DynamicGroupBySettings(time_col, every, period, offset, datetime_format=None)

Settings for dynamic (time-windowed) group-by extraction.

Parameters:

Name Type Description Default
time_col str

Name of the datetime column used for windowing.

required
every str

Window stride (e.g. \"1d\", \"3y\").

required
period str

Window length (e.g. \"3y\").

required
offset str

Offset for the windowing grid (e.g. \"0y\").

required
datetime_format str | None

Format string used to parse time column values when needed.

None

ExtractionSettings(grouping_cols, value_cols, feature_setting, config_path=None, dynamic_settings=None)

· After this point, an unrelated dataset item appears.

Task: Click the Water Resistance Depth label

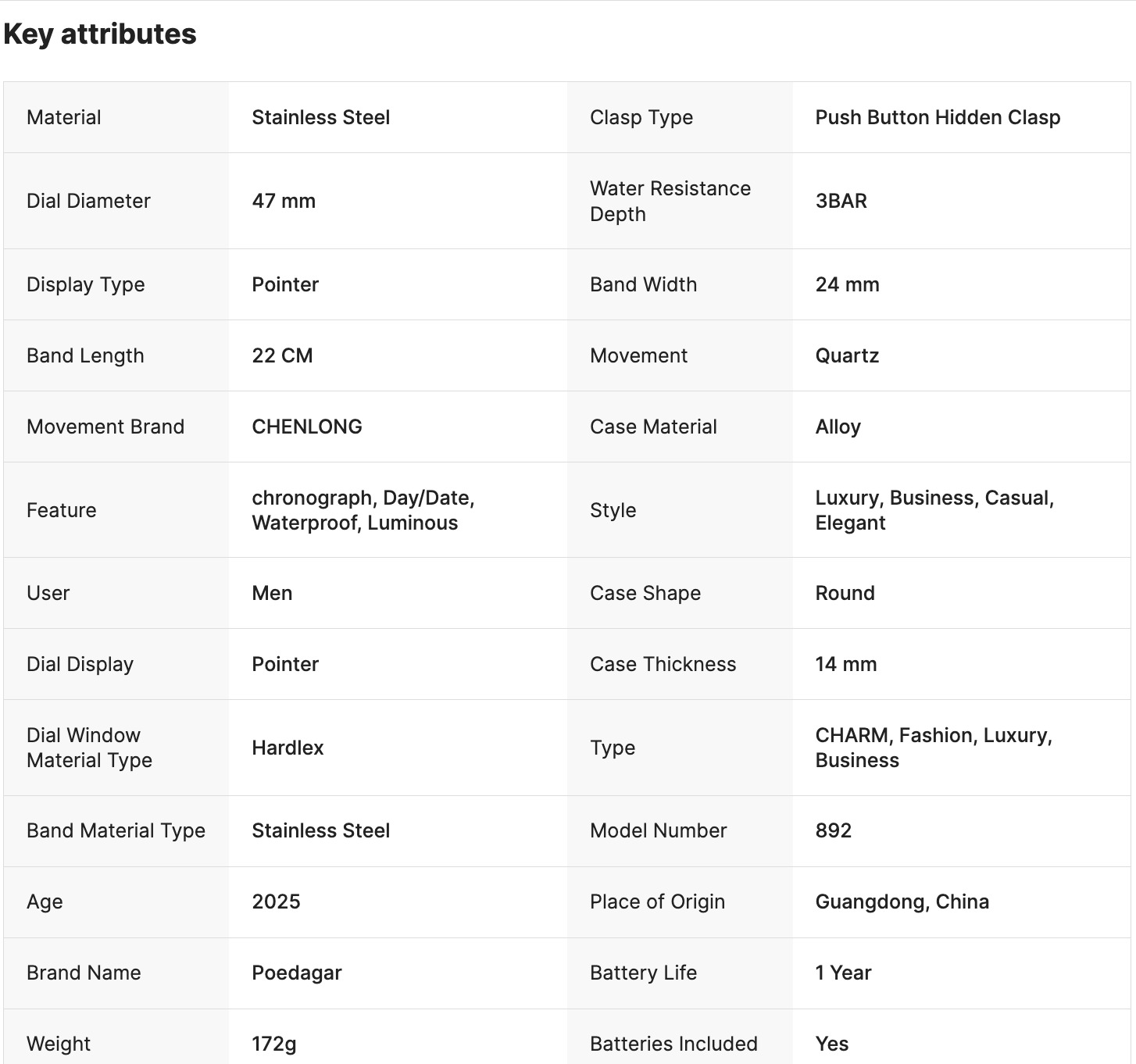Action: point(670,201)
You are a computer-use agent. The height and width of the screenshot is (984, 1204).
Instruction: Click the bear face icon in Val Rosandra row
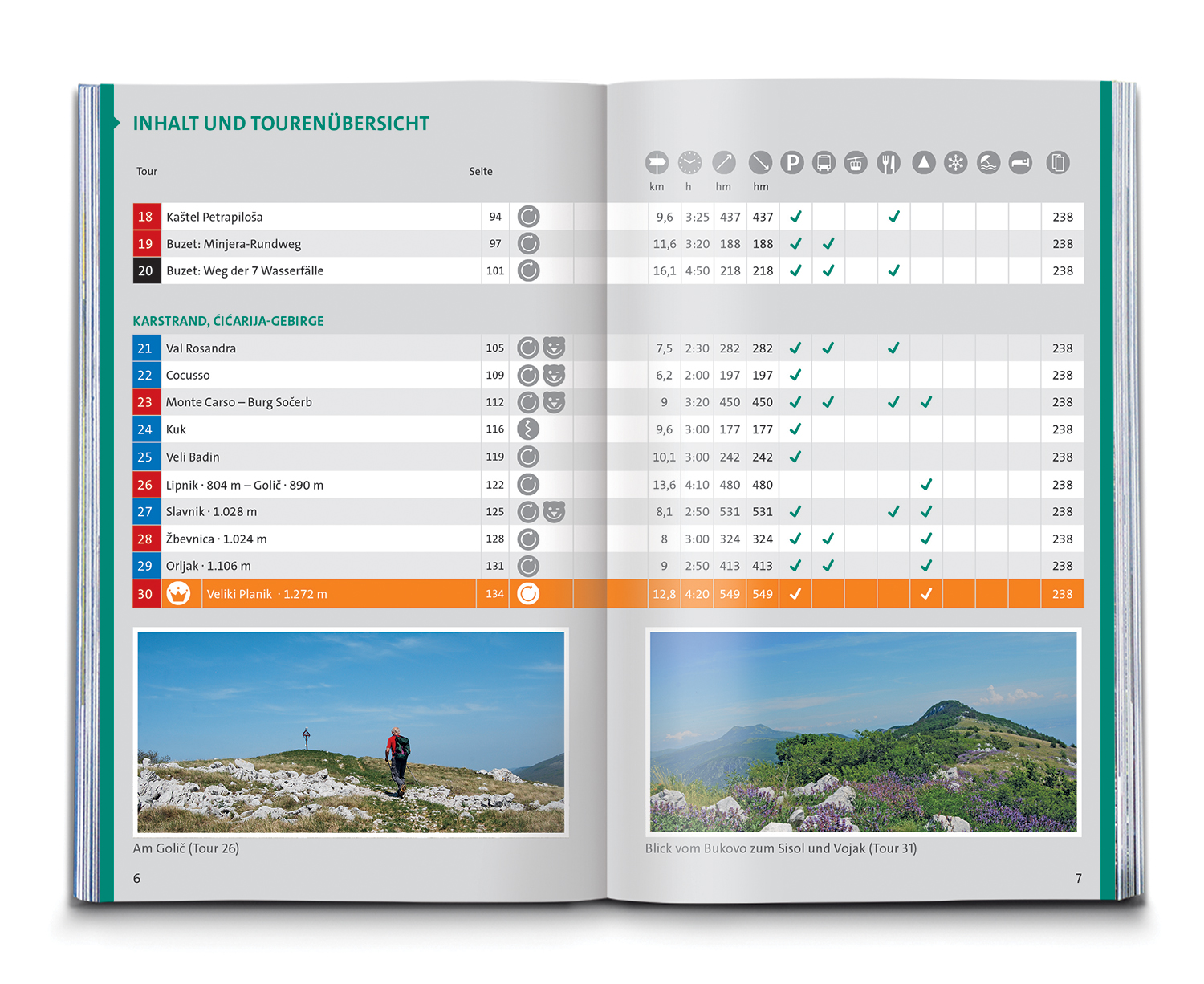coord(554,348)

Configuration for a feature extraction run.

Parameters:

Name Type Description Default
grouping_cols Sequence[str]

Column names used to group rows into separate time series (e.g. an id).

required
value_cols Sequence[str]

Column names containing the numeric values to extract features from.

required
feature_setting FeatureSetting

One of the FeatureSetting presets controlling which feature calculators run.

required
config_path str | None

Optional path to .tsfx-config.toml config file.

None
dynamic_settings DynamicGroupBySettings | None

Optional DynamicGroupBySettings for time-windowed extraction.

None

FeatureSetting

Bases: Enum

Preset groups of feature extractors.

  • Minimal: smallest, fastest set of features.
  • Efficient: balanced set of commonly useful features (default choice).
  • Comprehensive: largest set of features for maximum coverage.

extract_features(lf, settings, streaming=False)

Extract features from a Polars LazyFrame.

Short wrapper around tsfx.extract_features that runs feature extraction on a Polars LazyFrame and returns a flattened pl.DataFrame. Any Struct columns produced are unnested to top-level columns.

Parameters:

Name Type Description Default
lf LazyFrame

Input lazy frame.

required
settings ExtractionSettings

Extraction configuration.

required
streaming bool

Enable streaming mode.

False

Returns:

Type Description
DataFrame

Flattened DataFrame with extracted features.

Example
import polars as pl
from tsfx import ExtractionSettings, FeatureSetting, extract_features

df = pl.DataFrame(
    {
        "id": ["a", "a", "a", "b", "b", "b", "c", "c", "c"],
        "val": [1.0, 2.0, 3.0, 1.0, 2.0, 3.0, 1.0, 2.0, 3.0],
        "value": [4.0, 5.0, 6.0, 6.0, 5.0, 4.0, 4.0, 5.0, 6.0],
    },
).lazy()

settings = ExtractionSettings(
    grouping_cols=["id"],
    feature_setting=FeatureSetting.Efficient,
    value_cols=["val", "value"],
)

gdf = extract_features(df, settings)